Head of the Georgian Government Irakli Garibashvili visited the wine cellar that would soon be transformed into Georgia’s National Wine Agency and Museum of Wine. He assessed the construction work and introduced the concept of the new building to others.
The new facility was formerly an ancient wine cellar that was built in 1962 when the world congress of wine was held in Georgia.
The wine cellar housed a diverse range of Georgian wine varieties. Officials said there were about 25,000 bottles of wine of various types, including one which was 107 years old.
Once the renovation has taken place, a large museum space will occupy the basement floor. Furthermore, inside the National Wine Agency will be professional development center, small and large conference halls, a cellar, a tasting hall and wine laboratory.

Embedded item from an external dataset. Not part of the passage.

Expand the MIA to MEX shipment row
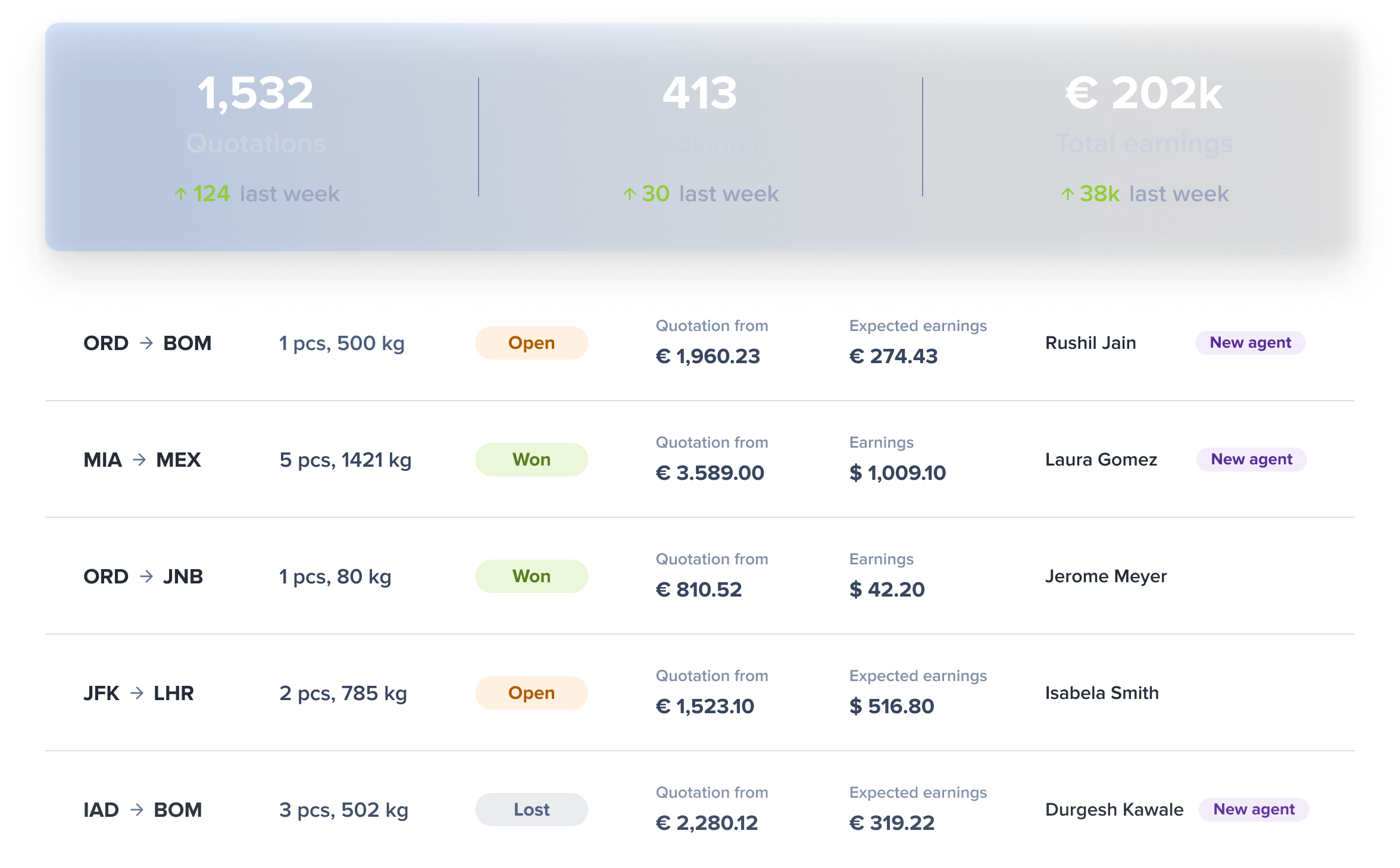 [700, 460]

On the second floor, a wine education centre with a computer class, cabinets and library will be located.
Georgia is recognized as one of the oldest wine regions in the world. The fertile valleys of the South Caucasus, which Georgia straddles, are believed by many archaeologists to be the source of the world's first cultivated grapevines and Neolithic wine production over 8,000 years ago.
The traditional Georgian style of winemaking using qvevri clay jars was listed on the UNESCO Intangible Cultural Heritage lists.
Georgia ranked second in grape production in the former Soviet Union behind Moldova, and Georgian wines have always been the most highly prized and sought after in the Soviet space.